Delegação do que não tem

Continua aquecida a disposição do prefeito municipal de transferir alguns encargos da Guarda Municipal e outros do policiamento ostensivo para agentes da Polícia Militar, mediante um documento que denomina atividade delegada a ser formalizado por convênio entre o município (delegante) e o Estado de São Paulo (delegado). Por enquanto, como primeiro passo a viabilizar o plano, encaminhou à Câmara Municipal o projeto de lei n.º 108/11 esperando a aprovação da tabela de remuneração dos agentes.

O fortalecimento do policiamento do perímetro urbano usando agentes da Polícia Militar é um desígnio que está bastante claro no ofício encaminhando o projeto de lei, ao mencionar: “... possibilitando a contratação de policiais militares visando o reforço da segurança dos próprios municipais e combate a atividades ilícitas e irregulares”. Havendo bênção da Câmara Municipal, obvia-se que aos policiais militares será entregue a função da Guarda Municipal na vigilância do patrimônio público e, ao lado disso, prosseguirão fazendo seu trabalho de origem no combate às ações ilícitas, estejam elas no âmbito criminal ou na esfera administrativa (fiscalização do trânsito, como exemplo).

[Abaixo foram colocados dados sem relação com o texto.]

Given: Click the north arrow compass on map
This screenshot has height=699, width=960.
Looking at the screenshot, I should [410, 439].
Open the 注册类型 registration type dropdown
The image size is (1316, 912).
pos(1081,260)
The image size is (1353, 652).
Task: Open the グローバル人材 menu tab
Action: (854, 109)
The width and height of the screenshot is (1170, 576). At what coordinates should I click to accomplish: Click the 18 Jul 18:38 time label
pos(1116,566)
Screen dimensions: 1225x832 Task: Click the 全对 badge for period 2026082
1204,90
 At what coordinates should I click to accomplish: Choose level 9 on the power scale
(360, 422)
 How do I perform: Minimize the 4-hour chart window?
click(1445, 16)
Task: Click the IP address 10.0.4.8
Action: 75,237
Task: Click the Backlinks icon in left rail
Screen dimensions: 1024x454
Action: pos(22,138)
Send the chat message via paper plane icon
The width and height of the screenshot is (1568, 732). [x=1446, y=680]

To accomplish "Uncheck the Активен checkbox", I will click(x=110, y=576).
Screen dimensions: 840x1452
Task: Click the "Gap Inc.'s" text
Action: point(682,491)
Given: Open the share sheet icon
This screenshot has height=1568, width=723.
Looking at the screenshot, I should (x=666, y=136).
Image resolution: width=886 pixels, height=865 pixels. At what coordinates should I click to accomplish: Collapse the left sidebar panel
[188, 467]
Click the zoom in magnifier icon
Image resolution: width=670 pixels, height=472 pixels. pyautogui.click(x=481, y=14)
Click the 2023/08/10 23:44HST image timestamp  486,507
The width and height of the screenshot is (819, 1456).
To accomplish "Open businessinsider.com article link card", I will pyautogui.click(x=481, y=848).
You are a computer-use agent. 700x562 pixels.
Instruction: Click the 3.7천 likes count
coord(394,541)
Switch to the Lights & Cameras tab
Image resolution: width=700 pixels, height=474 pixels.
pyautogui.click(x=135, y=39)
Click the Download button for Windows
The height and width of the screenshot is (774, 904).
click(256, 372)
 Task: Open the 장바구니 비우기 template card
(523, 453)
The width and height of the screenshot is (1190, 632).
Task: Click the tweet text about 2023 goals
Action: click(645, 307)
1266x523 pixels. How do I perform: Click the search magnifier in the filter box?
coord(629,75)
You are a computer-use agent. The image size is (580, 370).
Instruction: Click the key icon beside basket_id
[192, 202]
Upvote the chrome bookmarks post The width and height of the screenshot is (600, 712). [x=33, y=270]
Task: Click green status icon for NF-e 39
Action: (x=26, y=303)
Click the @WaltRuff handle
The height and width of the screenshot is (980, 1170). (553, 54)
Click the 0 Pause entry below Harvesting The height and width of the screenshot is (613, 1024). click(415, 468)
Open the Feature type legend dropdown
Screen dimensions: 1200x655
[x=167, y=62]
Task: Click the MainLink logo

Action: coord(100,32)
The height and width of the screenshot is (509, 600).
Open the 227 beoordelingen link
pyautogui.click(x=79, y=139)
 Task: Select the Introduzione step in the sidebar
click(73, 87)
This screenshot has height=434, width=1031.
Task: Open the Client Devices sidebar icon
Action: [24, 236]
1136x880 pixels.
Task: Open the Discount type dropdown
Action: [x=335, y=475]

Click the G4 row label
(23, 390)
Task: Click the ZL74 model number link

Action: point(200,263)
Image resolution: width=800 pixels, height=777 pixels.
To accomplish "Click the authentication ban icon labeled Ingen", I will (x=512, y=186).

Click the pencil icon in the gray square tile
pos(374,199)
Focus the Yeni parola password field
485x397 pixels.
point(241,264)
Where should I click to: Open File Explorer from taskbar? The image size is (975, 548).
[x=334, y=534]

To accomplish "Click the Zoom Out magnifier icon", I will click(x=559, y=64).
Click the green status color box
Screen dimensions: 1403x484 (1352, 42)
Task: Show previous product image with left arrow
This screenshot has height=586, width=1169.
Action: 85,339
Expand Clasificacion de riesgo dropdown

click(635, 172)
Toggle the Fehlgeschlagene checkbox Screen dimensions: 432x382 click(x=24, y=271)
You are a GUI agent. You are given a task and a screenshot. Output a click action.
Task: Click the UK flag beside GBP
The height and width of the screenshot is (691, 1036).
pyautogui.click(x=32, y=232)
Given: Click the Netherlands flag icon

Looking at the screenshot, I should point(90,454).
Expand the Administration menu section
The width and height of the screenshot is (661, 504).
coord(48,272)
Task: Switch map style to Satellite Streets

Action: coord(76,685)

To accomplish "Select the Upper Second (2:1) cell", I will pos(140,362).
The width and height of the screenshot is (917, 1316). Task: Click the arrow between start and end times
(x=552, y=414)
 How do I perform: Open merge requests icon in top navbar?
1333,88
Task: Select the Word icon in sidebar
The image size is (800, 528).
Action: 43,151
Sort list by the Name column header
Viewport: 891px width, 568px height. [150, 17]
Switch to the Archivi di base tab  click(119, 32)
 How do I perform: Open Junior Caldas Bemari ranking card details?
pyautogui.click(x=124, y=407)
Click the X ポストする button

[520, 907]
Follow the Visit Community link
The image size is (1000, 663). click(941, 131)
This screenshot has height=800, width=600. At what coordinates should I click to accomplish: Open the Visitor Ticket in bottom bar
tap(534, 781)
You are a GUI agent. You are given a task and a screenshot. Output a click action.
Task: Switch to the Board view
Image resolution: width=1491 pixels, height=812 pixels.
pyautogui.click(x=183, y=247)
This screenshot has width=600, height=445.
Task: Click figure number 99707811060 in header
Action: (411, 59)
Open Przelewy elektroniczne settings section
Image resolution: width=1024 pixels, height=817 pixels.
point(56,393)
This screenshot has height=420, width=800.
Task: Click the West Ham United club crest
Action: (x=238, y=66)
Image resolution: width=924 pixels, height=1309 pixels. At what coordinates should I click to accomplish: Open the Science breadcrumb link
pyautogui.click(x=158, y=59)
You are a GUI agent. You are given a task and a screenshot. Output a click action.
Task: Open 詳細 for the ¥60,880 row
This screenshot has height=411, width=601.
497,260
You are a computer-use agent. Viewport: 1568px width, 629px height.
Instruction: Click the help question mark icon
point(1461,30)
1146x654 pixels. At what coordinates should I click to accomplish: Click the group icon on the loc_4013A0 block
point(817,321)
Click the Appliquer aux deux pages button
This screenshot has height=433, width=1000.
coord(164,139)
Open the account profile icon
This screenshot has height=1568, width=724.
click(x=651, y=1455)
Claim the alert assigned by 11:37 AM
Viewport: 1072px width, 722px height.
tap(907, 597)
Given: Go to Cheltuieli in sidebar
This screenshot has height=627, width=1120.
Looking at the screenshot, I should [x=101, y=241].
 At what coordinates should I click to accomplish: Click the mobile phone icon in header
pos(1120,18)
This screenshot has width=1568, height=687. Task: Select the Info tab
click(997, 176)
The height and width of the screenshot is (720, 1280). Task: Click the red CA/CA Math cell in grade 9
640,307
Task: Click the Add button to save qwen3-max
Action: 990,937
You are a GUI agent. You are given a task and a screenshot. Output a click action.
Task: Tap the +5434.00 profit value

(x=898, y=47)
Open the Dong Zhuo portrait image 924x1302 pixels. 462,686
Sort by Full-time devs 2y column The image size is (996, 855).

A efetivação dessa vontade exige a busca de um modelo legal que acomode sem perplexidez a função da Guarda Municipal e o aumento de policiais no perímetro urbano distribuídos pela Polícia Militar, sob custeio municipal. A primeira atividade que se pretende delegar é típica da Guarda Municipal circunstância que, ao primeiro olhar, aparenta não constituir problema cedê-la ao Estado. Mas isso é só na aparência. A outra descortina ao esplendor do brilho solar a visão acusadora da impossibilidade para superar a barreira que a separa da legalidade. É notório que as Guardas Municipais incumbem zelar pela preservação do patrimônio público e atuar na orientação e fiscalização do movimento urbano de veículos, mas a função que se quer dar à Polícia Militar é uma mistura de duas coisas: 1.ª) atribuições específicas do Município como a guarda do seu patrimônio e fiscalização do trânsito; 2.ª) manutenção da ordem pública, própria da Polícia Militar, com as atribuições, direitos e deveres dos agentes demarcadas em legislação estadual (Lei complementar n.º 893/2001.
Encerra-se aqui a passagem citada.